**Task data**
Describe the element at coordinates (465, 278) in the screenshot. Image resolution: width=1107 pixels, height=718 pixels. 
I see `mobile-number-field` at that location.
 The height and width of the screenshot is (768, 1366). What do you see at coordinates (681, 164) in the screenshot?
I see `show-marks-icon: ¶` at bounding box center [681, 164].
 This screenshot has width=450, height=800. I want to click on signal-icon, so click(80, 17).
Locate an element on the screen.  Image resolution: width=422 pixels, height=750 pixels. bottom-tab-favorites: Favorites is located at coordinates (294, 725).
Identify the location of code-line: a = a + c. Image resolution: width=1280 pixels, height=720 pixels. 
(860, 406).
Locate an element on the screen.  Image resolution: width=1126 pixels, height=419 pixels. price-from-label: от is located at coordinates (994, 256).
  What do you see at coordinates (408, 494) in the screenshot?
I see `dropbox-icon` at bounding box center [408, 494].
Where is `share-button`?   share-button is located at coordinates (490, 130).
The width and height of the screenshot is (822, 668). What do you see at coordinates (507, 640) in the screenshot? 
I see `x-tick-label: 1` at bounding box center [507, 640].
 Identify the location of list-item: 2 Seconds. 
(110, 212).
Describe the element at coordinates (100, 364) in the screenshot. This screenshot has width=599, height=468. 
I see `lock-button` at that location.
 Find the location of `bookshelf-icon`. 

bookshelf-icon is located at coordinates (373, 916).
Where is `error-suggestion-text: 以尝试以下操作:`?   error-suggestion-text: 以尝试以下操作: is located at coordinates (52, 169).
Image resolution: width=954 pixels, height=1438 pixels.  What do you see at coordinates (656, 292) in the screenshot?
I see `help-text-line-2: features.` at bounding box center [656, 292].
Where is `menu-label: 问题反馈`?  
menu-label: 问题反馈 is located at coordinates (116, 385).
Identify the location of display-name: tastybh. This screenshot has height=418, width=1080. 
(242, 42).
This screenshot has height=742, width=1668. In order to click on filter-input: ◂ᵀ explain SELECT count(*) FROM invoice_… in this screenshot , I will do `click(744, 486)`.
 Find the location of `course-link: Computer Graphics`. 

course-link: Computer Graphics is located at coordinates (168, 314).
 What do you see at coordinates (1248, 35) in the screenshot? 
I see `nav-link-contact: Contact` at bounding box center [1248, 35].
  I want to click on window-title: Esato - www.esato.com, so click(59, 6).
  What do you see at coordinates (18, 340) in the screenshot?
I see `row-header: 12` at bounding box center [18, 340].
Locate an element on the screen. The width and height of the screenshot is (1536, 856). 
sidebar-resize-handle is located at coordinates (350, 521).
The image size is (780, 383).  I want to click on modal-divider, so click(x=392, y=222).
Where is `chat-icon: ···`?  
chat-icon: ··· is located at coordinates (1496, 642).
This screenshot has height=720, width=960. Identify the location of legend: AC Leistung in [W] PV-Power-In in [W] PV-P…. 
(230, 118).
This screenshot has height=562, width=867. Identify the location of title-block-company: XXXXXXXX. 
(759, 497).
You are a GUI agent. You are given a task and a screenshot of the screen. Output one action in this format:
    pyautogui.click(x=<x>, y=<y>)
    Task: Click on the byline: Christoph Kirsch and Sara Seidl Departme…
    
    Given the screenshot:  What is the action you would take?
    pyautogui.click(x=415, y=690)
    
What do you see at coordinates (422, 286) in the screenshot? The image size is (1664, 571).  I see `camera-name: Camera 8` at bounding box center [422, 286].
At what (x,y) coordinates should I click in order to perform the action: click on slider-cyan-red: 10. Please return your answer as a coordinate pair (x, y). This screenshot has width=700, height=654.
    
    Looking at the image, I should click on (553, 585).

**Exercise aim**
Reproduce the material above verbatim, with every line in its original order.

**Final answer**
Describe the element at coordinates (465, 278) in the screenshot. Image resolution: width=1107 pixels, height=718 pixels. 
I see `mobile-number-field` at that location.
 The height and width of the screenshot is (768, 1366). What do you see at coordinates (681, 164) in the screenshot?
I see `show-marks-icon: ¶` at bounding box center [681, 164].
 This screenshot has width=450, height=800. I want to click on signal-icon, so click(80, 17).
Locate an element on the screen.  Image resolution: width=422 pixels, height=750 pixels. bottom-tab-favorites: Favorites is located at coordinates (294, 725).
Identify the location of code-line: a = a + c. Image resolution: width=1280 pixels, height=720 pixels. 
(860, 406).
Locate an element on the screen.  Image resolution: width=1126 pixels, height=419 pixels. price-from-label: от is located at coordinates (994, 256).
  What do you see at coordinates (408, 494) in the screenshot?
I see `dropbox-icon` at bounding box center [408, 494].
Where is `share-button`?   share-button is located at coordinates (490, 130).
The width and height of the screenshot is (822, 668). What do you see at coordinates (507, 640) in the screenshot? 
I see `x-tick-label: 1` at bounding box center [507, 640].
 Identify the location of list-item: 2 Seconds. 
(110, 212).
Describe the element at coordinates (100, 364) in the screenshot. This screenshot has width=599, height=468. 
I see `lock-button` at that location.
 Find the location of `bookshelf-icon`. 

bookshelf-icon is located at coordinates (373, 916).
Where is `error-suggestion-text: 以尝试以下操作:`?   error-suggestion-text: 以尝试以下操作: is located at coordinates (52, 169).
Image resolution: width=954 pixels, height=1438 pixels.  What do you see at coordinates (656, 292) in the screenshot?
I see `help-text-line-2: features.` at bounding box center [656, 292].
Where is `menu-label: 问题反馈`?  
menu-label: 问题反馈 is located at coordinates (116, 385).
Identify the location of display-name: tastybh. This screenshot has height=418, width=1080. 
(242, 42).
This screenshot has height=742, width=1668. In order to click on filter-input: ◂ᵀ explain SELECT count(*) FROM invoice_… in this screenshot , I will do `click(744, 486)`.
 Find the location of `course-link: Computer Graphics`. 

course-link: Computer Graphics is located at coordinates (168, 314).
 What do you see at coordinates (1248, 35) in the screenshot? 
I see `nav-link-contact: Contact` at bounding box center [1248, 35].
  I want to click on window-title: Esato - www.esato.com, so click(59, 6).
  What do you see at coordinates (18, 340) in the screenshot?
I see `row-header: 12` at bounding box center [18, 340].
Locate an element on the screen. The width and height of the screenshot is (1536, 856). 
sidebar-resize-handle is located at coordinates (350, 521).
The image size is (780, 383).  I want to click on modal-divider, so click(x=392, y=222).
Where is `chat-icon: ···`?  
chat-icon: ··· is located at coordinates (1496, 642).
This screenshot has height=720, width=960. Identify the location of legend: AC Leistung in [W] PV-Power-In in [W] PV-P…. 
(230, 118).
This screenshot has height=562, width=867. Identify the location of title-block-company: XXXXXXXX. 
(759, 497).
You are a GUI agent. You are given a task and a screenshot of the screen. Output one action in this format:
    pyautogui.click(x=<x>, y=<y>)
    Task: Click on the byline: Christoph Kirsch and Sara Seidl Departme…
    
    Given the screenshot:  What is the action you would take?
    pyautogui.click(x=415, y=690)
    
What do you see at coordinates (422, 286) in the screenshot? The image size is (1664, 571).  I see `camera-name: Camera 8` at bounding box center [422, 286].
At what (x,y) coordinates should I click in order to perform the action: click on slider-cyan-red: 10. Please return your answer as a coordinate pair (x, y). This screenshot has width=700, height=654.
    
    Looking at the image, I should click on (553, 585).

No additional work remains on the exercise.